The facility will also employ developmentally disabled individuals, which fellow advisory board member Caroline Croft-Estay said would help them earn money, independence and self-confidence, as reported by McQueeney.

Is vertical farming the future? As technology advances, it may be possible to grow large high-quality hydroponic food alongside traditional commercial and residential structures in urban environments. University of Nottingham plant scientist Erik Murchie told the Guardian that by moving food production closer to population centers, cities could dramatically reduce their environmental impact.

"The beauty of vertical farming is that you can go as high as you want, if you have a system that works efficiently," he told the Guardian. "The only risk with that is getting things that plants need like water and nutrients up there. And you need a way of getting your product out efficiently."

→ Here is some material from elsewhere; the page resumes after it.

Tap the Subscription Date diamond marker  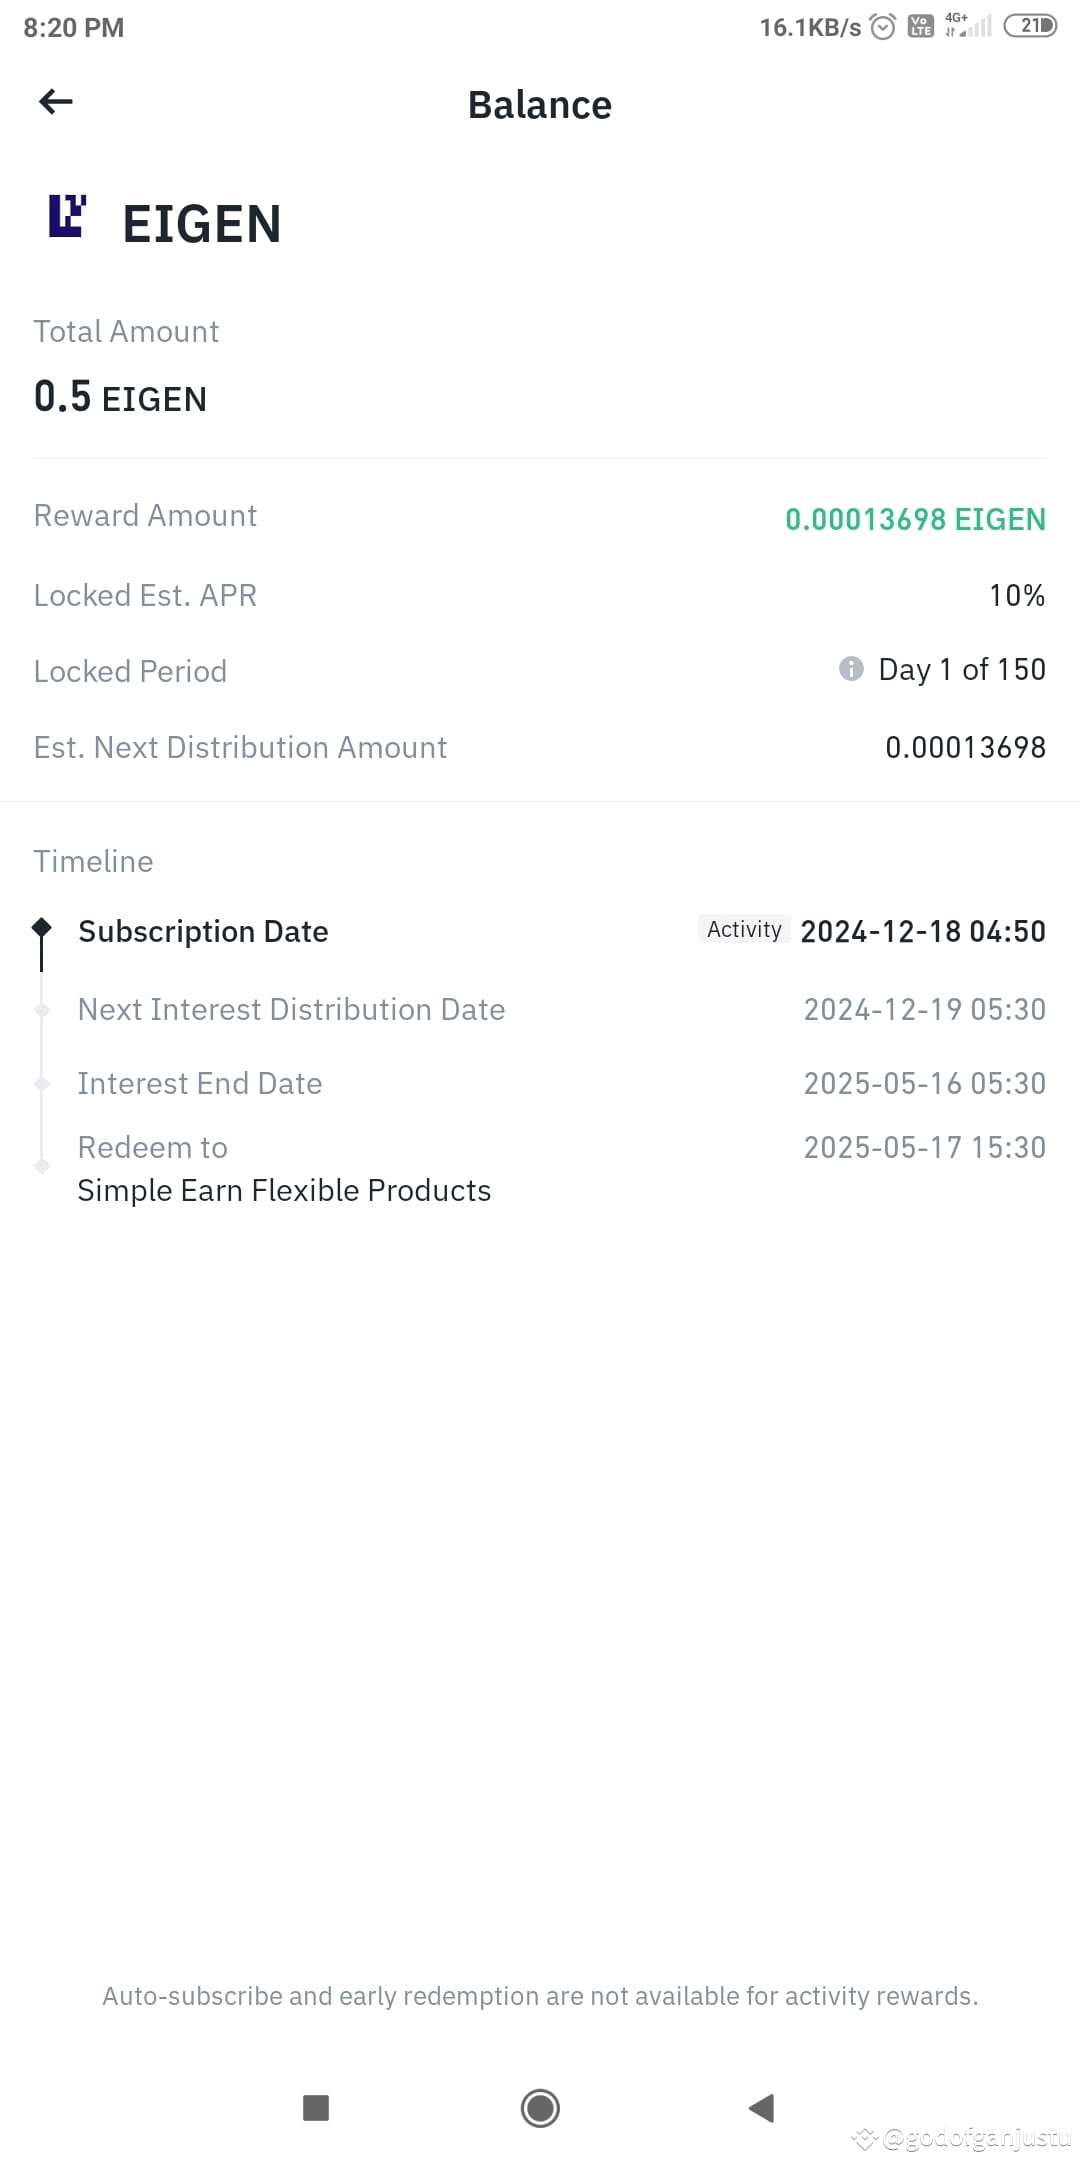coord(41,928)
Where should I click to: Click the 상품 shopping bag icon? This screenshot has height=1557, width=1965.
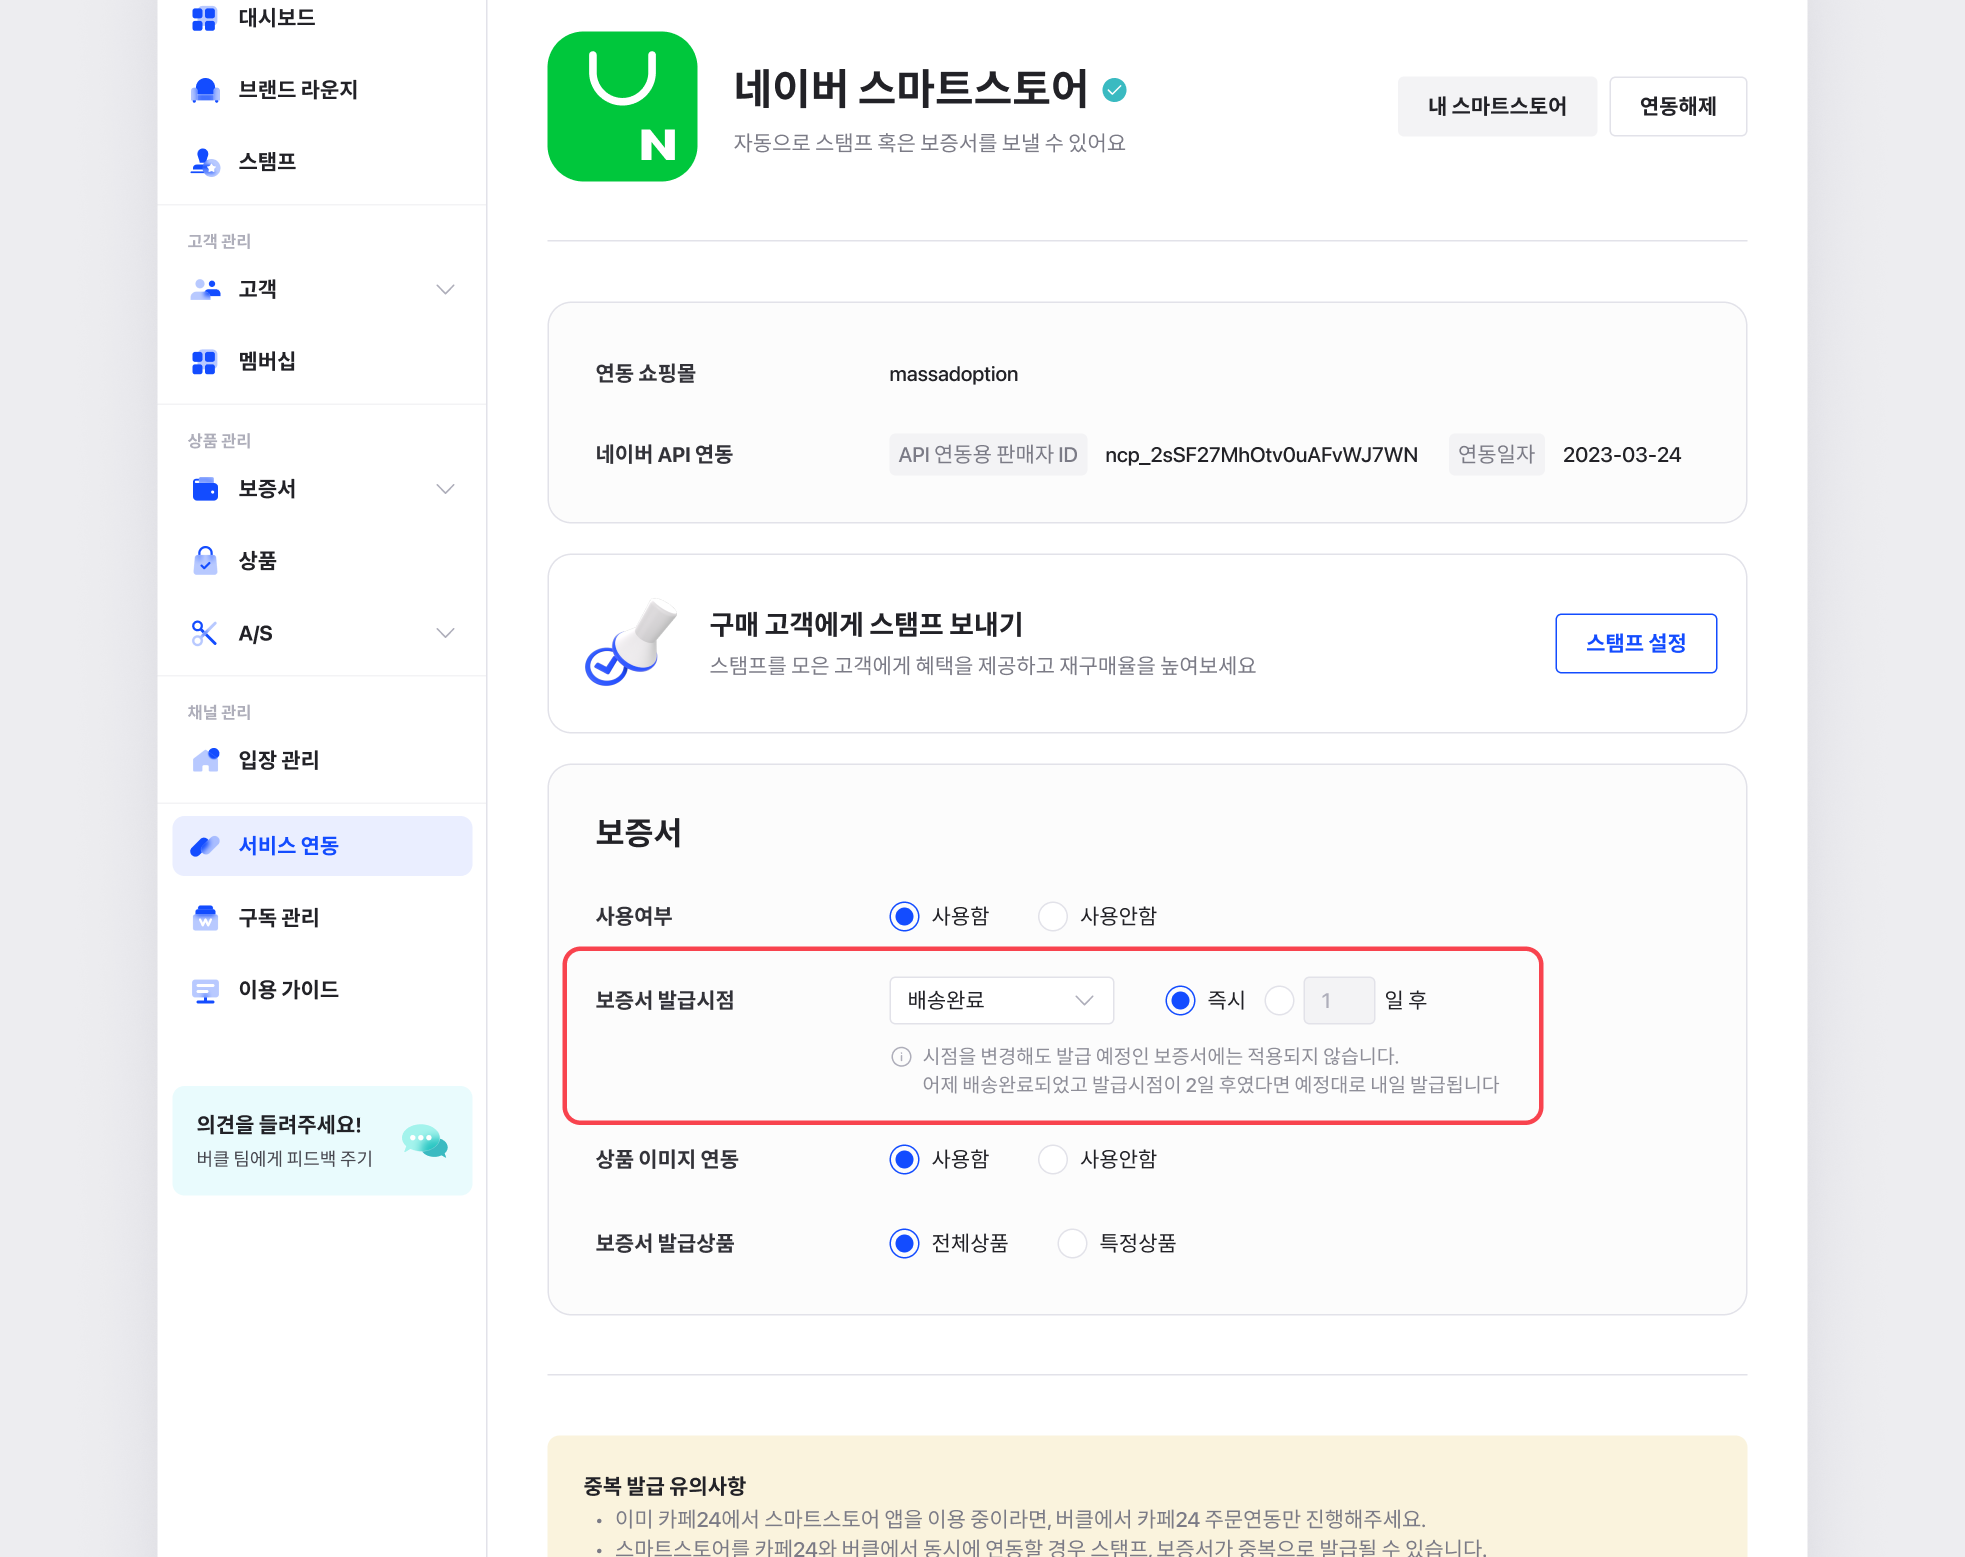[205, 561]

Other designs are even more fanciful. In Sweden, the international Centre of Excellence for Urban Agriculture began building a so-called "Plantagon" in 2012:

Purdue University horticulturalist Cary Mitchell, however, thinks the future of vertical farming won't be in building scaled-up Vertical Farm-style attachments to skyscrapers. Instead, he told NPR that vertical farms will likely be located in large, industrial-style warehouses flooded with the red and blue (in which case, purple) LED lights. According to NPR, one Texas-based company named Caliber Biotherapeutics is already doing the same with a 150,000-square-foot "plant warehouse" that looks like this:

EEA Consulting Engineers

In Japan, entrepreneur Shigeharu Shimamura and GE teamed up to create this indoor lettuce farm that Web Urbanist reports is the world's largest, sizing up at "25,000 square feet, producing 10,000 heads of lettuce per day (100 times more per square foot than traditional methods) with 40% less power, 80% less food waste and 99% less water usage than outdoor fields":

With billions more humans expected by 2050, vertical farms of a different varieties could help fill the gaps, allowing people to offset some of their carbon impact by buying local. They could also help ensure food security by allowing crops to be grown year-round at a higher efficiency than traditional farms. But in Jackson, where a freezing climate prevents many kinds of produce from being grown locally, vertical farming could also be useful by simply helping people buy healthy food at reasonable prices.